PROBLEM DETAILS
Please say how many lines in the records below contain the word "agent", giving only the number.

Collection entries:
________________________

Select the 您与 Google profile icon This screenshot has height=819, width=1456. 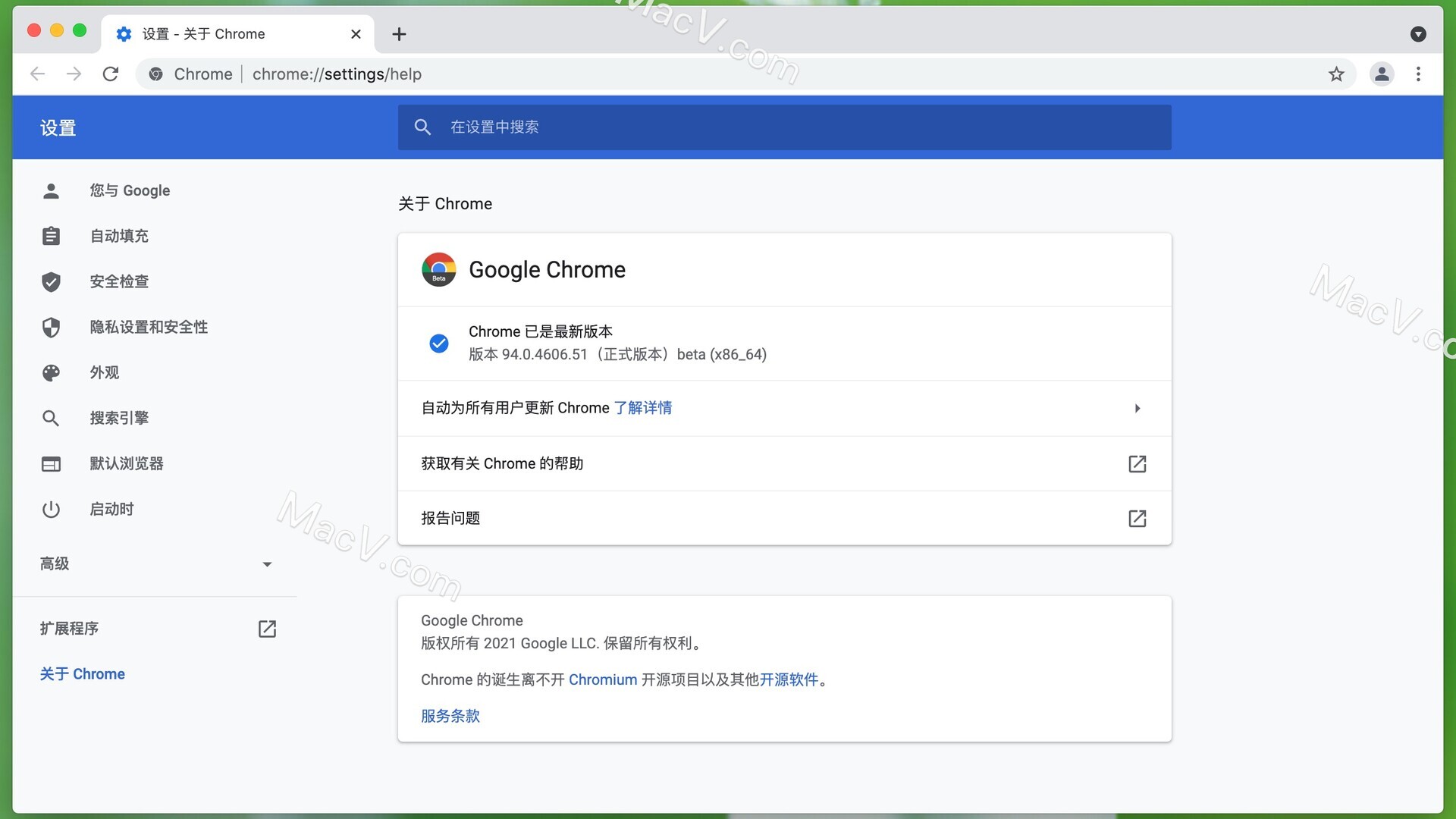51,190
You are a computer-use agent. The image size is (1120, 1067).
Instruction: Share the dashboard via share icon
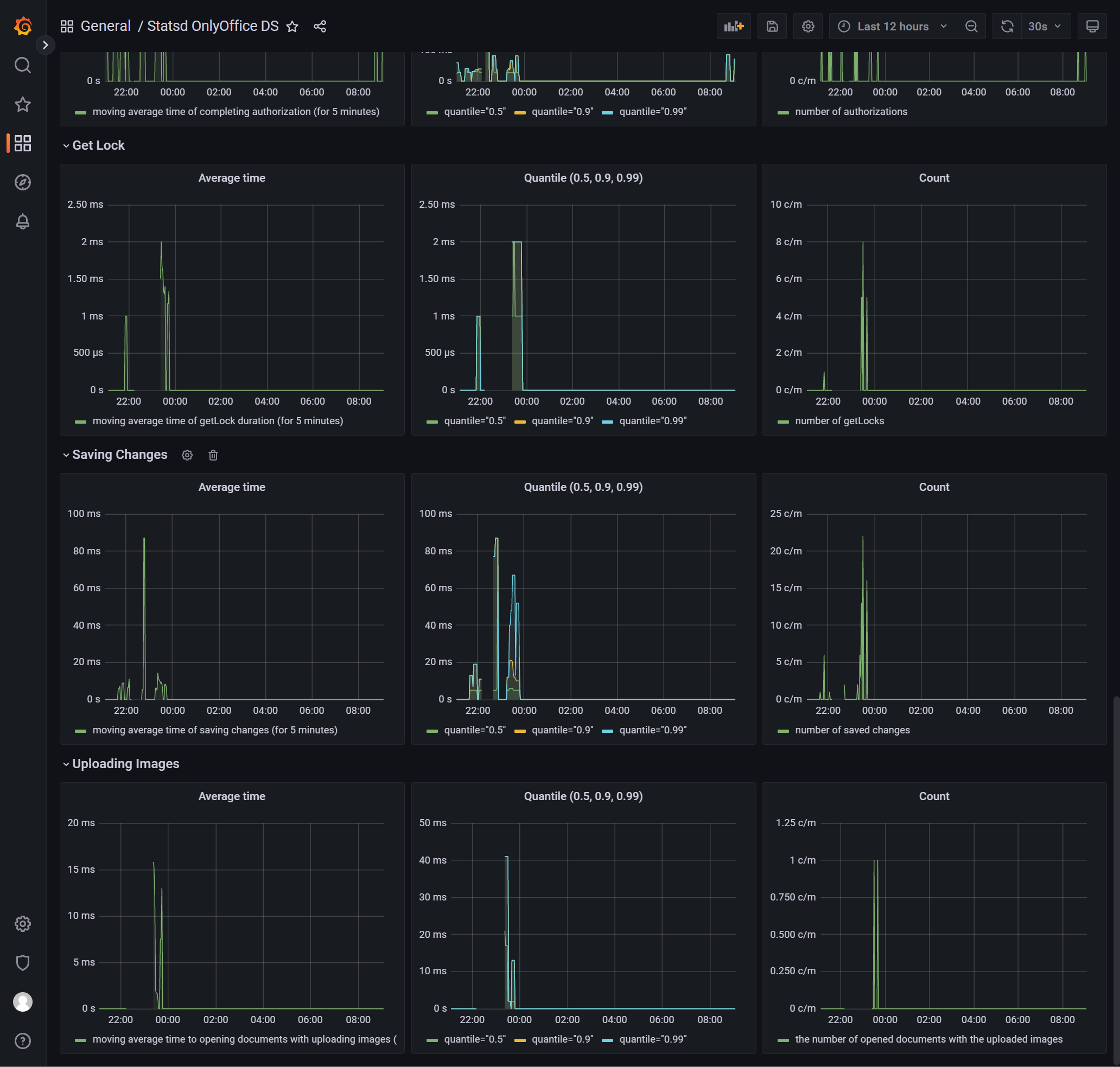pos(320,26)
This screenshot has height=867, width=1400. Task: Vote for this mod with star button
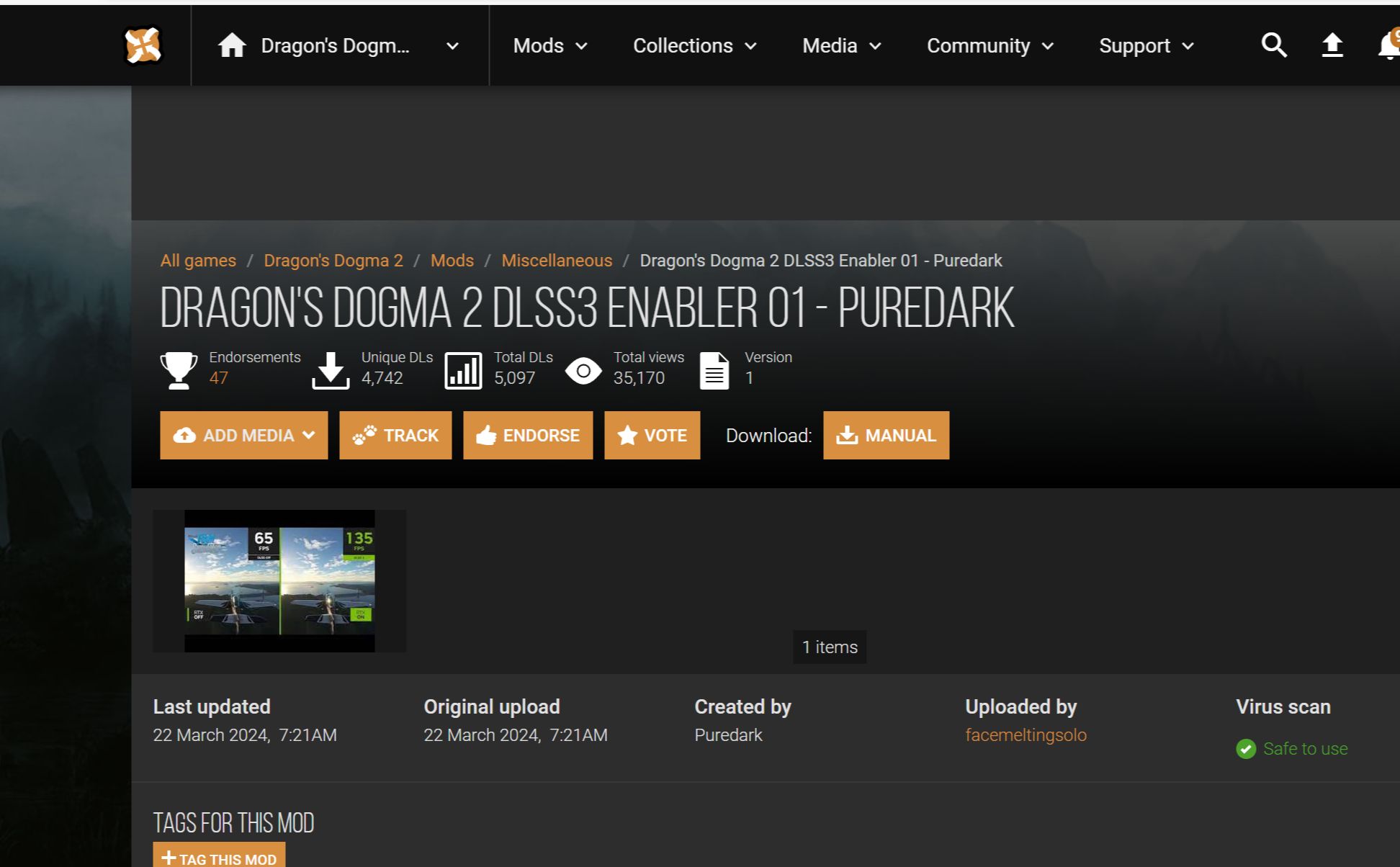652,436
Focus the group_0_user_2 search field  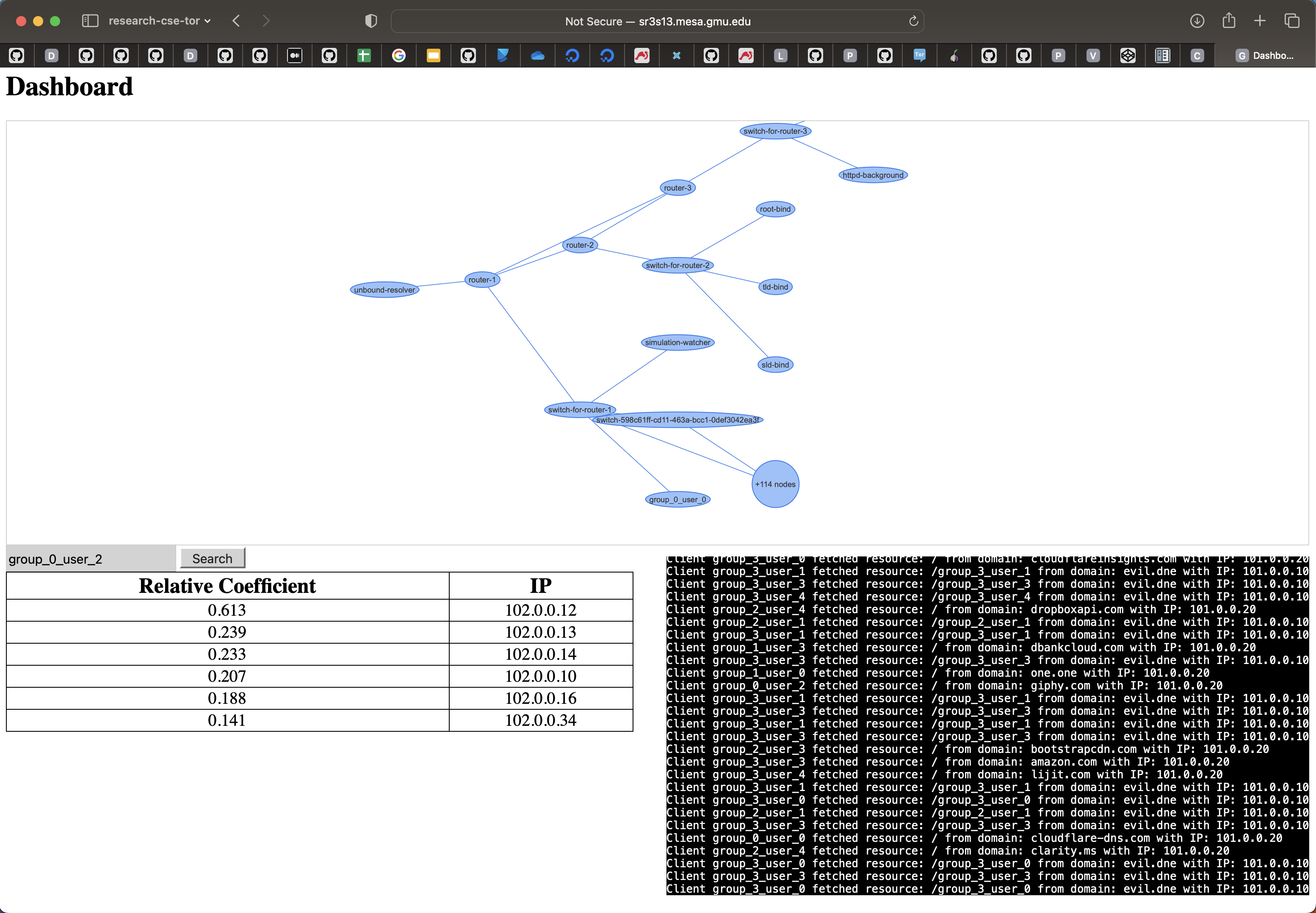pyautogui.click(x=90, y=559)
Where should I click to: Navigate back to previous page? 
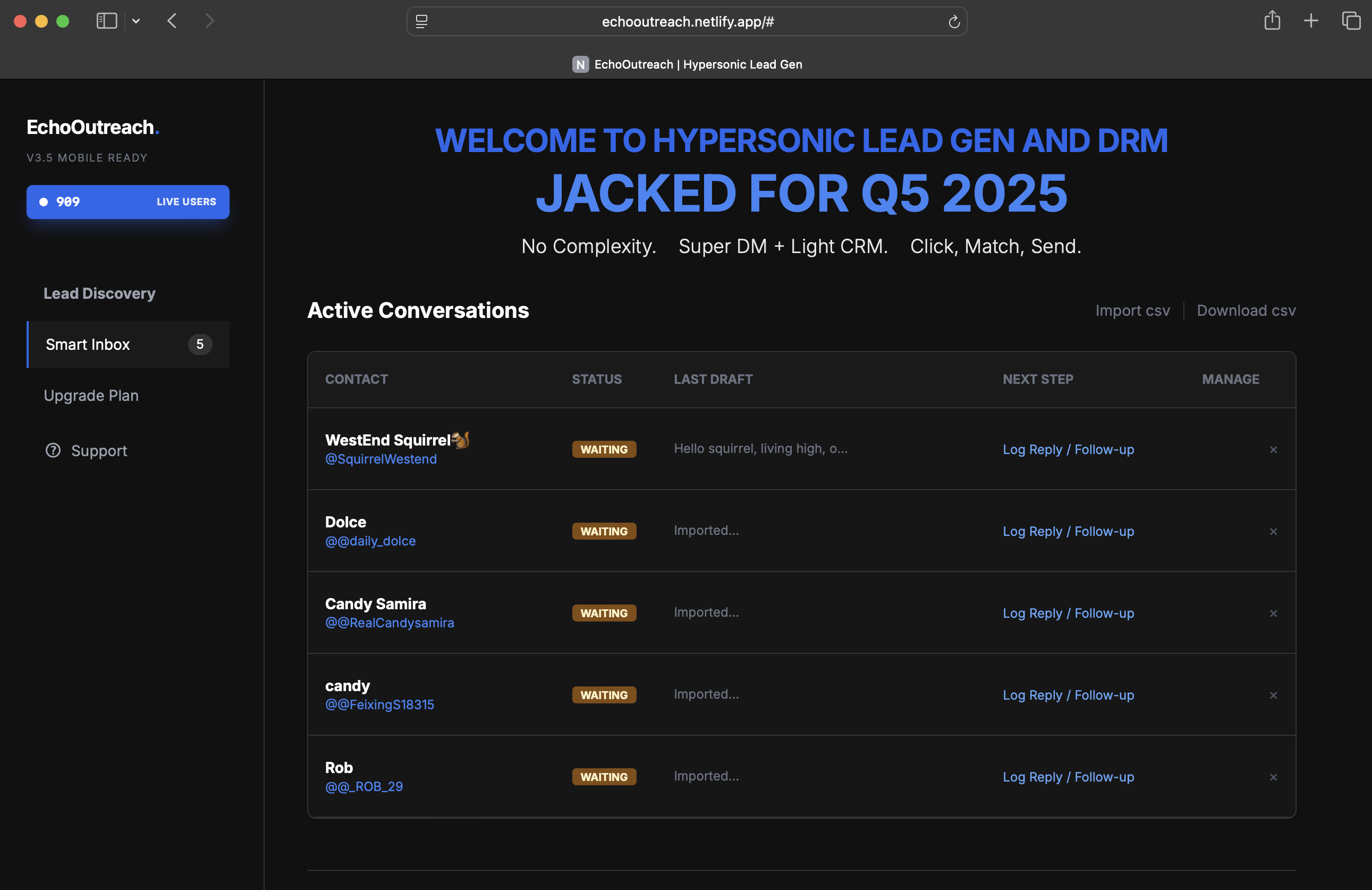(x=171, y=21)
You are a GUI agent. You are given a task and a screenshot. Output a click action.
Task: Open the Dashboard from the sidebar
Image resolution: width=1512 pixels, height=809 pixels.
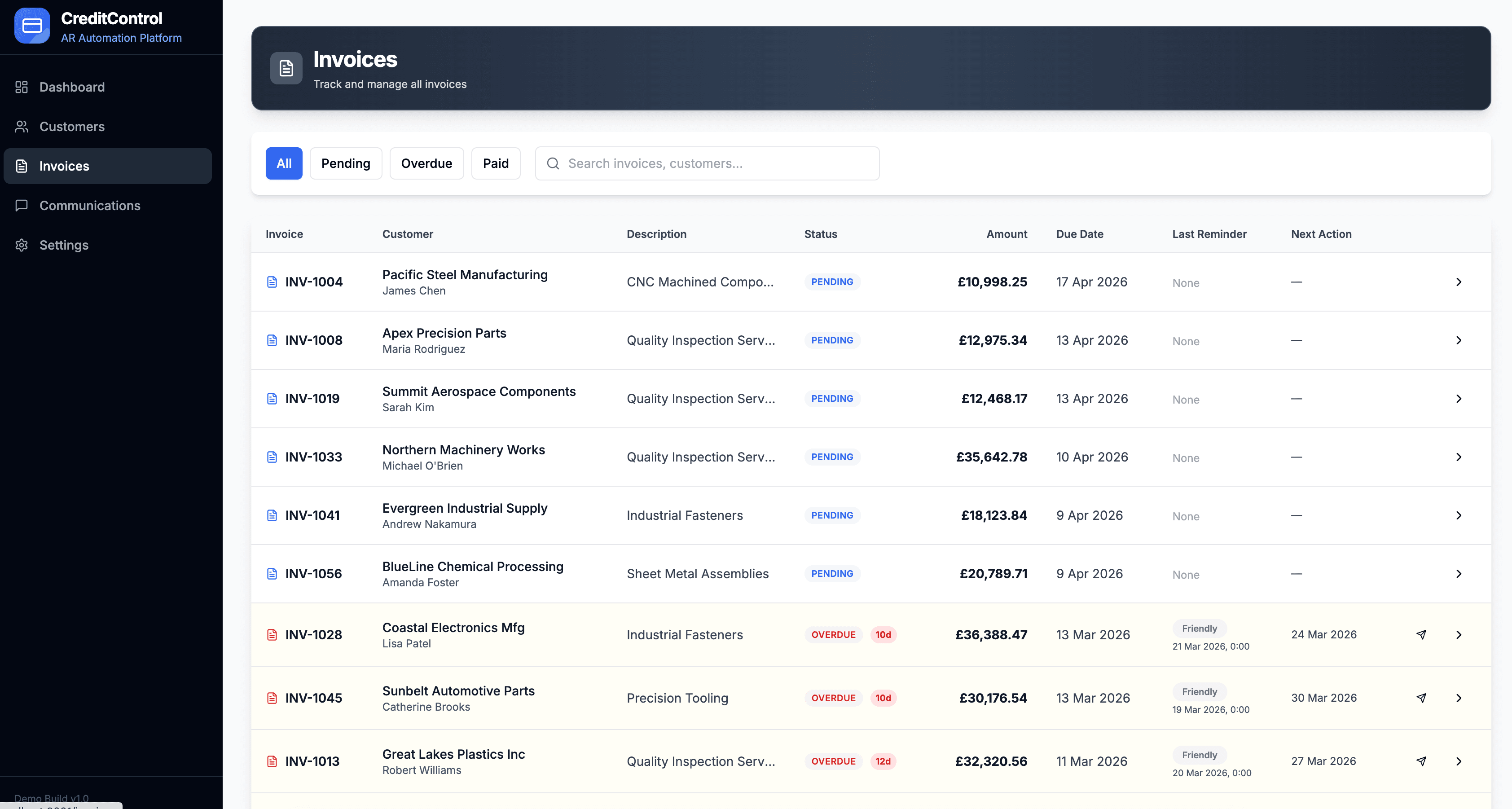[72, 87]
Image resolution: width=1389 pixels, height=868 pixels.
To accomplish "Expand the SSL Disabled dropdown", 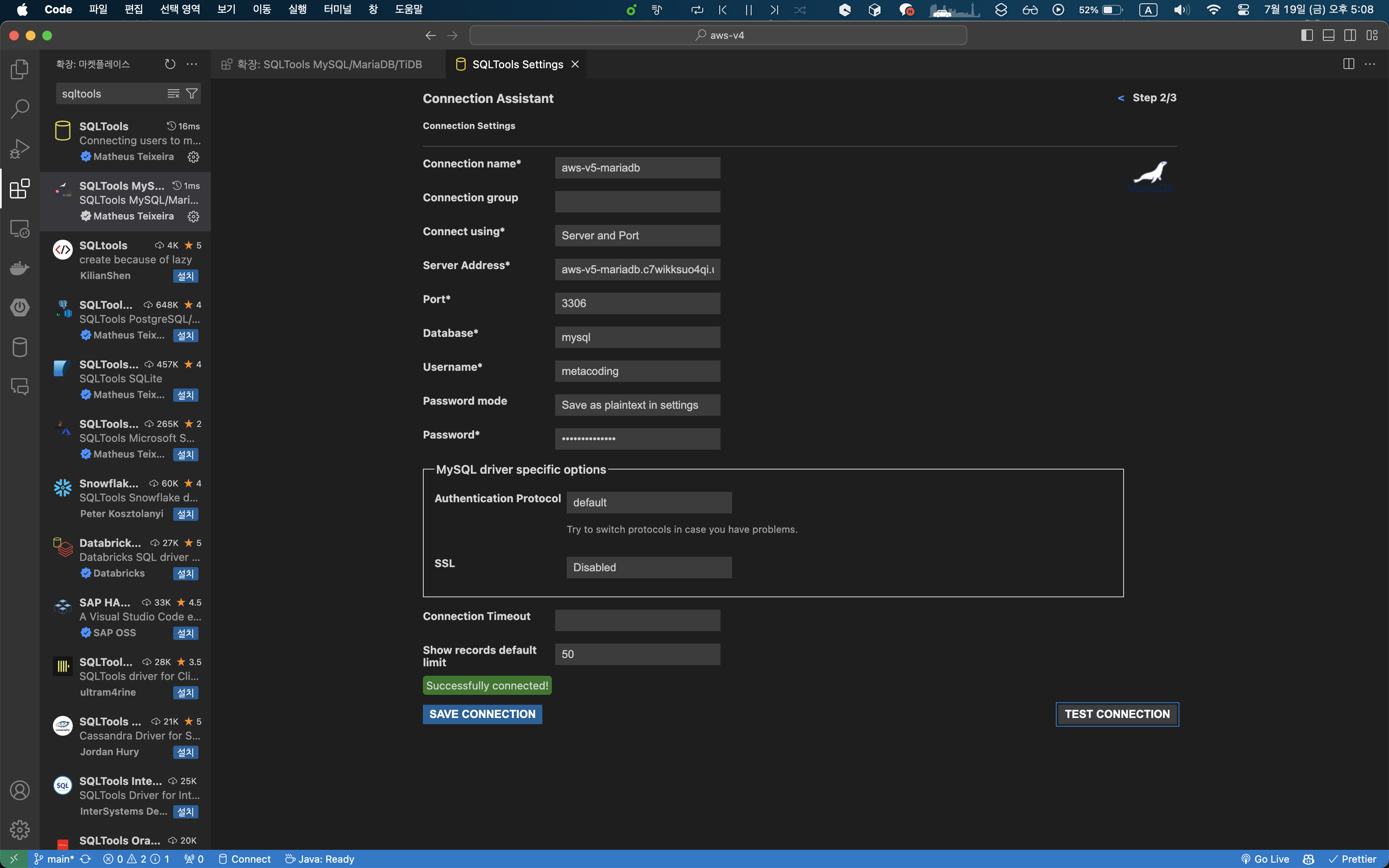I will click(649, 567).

________________________

RESULT OF THIS TASK
2